> _WHAT YOU HAVE TO DO_:
Rewrite the lines from the first one down to the line with "click(99, 166)", both included, putting "screen capture" wherever "screenshot" appears and changing nothing else.

> _RECORDS FOR THE EXERCISE_:
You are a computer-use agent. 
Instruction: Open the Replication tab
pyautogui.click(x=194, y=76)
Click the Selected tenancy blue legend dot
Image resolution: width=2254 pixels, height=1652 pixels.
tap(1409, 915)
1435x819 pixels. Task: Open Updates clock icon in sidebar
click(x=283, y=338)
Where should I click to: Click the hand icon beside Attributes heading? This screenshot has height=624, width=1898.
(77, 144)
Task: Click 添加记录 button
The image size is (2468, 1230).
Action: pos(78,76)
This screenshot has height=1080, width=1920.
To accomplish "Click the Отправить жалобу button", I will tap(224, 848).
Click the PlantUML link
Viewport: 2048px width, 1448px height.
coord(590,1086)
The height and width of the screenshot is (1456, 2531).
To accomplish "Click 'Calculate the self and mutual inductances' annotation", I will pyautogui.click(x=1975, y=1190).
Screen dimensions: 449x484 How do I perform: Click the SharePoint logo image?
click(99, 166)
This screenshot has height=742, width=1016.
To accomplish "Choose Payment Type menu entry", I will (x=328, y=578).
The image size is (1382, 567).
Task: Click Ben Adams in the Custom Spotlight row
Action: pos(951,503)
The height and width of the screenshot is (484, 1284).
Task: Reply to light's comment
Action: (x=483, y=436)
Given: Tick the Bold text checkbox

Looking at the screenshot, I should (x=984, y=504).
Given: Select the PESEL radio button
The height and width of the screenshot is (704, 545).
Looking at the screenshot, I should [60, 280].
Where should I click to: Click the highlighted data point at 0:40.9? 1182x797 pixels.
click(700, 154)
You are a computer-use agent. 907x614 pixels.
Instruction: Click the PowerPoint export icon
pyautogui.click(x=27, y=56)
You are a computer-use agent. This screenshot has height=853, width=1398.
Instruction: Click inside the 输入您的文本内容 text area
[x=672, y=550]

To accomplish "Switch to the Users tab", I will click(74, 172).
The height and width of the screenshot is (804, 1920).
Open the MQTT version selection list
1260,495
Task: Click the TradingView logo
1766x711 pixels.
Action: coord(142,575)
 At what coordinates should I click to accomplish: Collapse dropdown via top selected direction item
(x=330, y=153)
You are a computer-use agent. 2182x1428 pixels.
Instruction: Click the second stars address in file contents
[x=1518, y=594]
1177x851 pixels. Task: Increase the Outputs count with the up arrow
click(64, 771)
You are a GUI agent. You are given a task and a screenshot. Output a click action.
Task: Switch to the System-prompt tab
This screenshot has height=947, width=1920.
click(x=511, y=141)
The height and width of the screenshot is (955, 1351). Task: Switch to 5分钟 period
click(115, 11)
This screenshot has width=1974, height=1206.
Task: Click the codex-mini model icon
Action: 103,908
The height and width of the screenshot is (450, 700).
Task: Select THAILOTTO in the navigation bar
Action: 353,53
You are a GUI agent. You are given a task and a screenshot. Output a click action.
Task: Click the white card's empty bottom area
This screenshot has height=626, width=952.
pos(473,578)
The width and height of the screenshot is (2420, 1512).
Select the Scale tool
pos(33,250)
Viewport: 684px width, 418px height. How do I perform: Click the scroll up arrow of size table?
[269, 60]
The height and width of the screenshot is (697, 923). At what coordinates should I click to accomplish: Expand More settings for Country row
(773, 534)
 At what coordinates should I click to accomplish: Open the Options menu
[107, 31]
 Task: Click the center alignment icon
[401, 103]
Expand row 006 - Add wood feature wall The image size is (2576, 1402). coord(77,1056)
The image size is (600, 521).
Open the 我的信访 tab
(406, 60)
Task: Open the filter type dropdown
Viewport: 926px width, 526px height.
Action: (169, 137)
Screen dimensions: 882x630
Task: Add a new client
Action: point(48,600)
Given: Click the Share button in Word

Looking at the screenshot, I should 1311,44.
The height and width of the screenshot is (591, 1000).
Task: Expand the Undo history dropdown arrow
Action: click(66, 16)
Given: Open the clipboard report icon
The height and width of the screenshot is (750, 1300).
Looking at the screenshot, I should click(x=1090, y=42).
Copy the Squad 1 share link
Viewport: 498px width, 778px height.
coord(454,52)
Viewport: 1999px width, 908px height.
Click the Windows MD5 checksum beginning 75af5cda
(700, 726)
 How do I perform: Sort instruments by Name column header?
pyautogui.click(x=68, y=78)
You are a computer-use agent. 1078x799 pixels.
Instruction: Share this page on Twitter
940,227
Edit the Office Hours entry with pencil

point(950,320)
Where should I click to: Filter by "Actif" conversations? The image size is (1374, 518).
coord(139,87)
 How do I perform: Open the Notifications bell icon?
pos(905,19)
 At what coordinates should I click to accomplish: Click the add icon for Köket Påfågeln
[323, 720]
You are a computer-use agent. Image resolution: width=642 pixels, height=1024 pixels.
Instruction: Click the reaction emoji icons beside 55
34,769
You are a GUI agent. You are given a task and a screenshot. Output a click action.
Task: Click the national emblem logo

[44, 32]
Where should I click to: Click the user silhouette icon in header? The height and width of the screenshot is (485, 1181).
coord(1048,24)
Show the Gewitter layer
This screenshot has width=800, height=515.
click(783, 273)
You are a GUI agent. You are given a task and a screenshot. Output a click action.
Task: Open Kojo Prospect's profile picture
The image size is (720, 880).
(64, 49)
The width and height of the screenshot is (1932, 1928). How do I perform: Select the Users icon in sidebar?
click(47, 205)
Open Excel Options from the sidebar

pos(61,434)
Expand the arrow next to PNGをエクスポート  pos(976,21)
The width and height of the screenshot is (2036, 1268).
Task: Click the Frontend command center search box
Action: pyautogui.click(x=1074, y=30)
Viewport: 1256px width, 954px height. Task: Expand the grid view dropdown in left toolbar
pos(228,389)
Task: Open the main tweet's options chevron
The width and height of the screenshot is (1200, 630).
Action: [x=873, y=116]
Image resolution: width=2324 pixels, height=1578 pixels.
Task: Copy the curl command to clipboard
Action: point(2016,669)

> _TASK RESULT_:
You are a computer-use agent. 
Instruction: Open the Replication tab
pyautogui.click(x=194, y=76)
Click the Selected tenancy blue legend dot
Image resolution: width=2254 pixels, height=1652 pixels.
tap(1409, 915)
1435x819 pixels. Task: Open Updates clock icon in sidebar
click(x=283, y=338)
Where should I click to: Click the hand icon beside Attributes heading? This screen capture has height=624, width=1898.
(77, 144)
Task: Click 添加记录 button
The image size is (2468, 1230).
Action: pos(78,76)
This screen capture has height=1080, width=1920.
To accomplish "Click the Отправить жалобу button", I will tap(224, 848).
Click the PlantUML link
Viewport: 2048px width, 1448px height.
coord(590,1086)
The height and width of the screen capture is (1456, 2531).
To accomplish "Click 'Calculate the self and mutual inductances' annotation", I will pyautogui.click(x=1975, y=1190).
Screen dimensions: 449x484 How do I perform: Click the SharePoint logo image?
click(99, 166)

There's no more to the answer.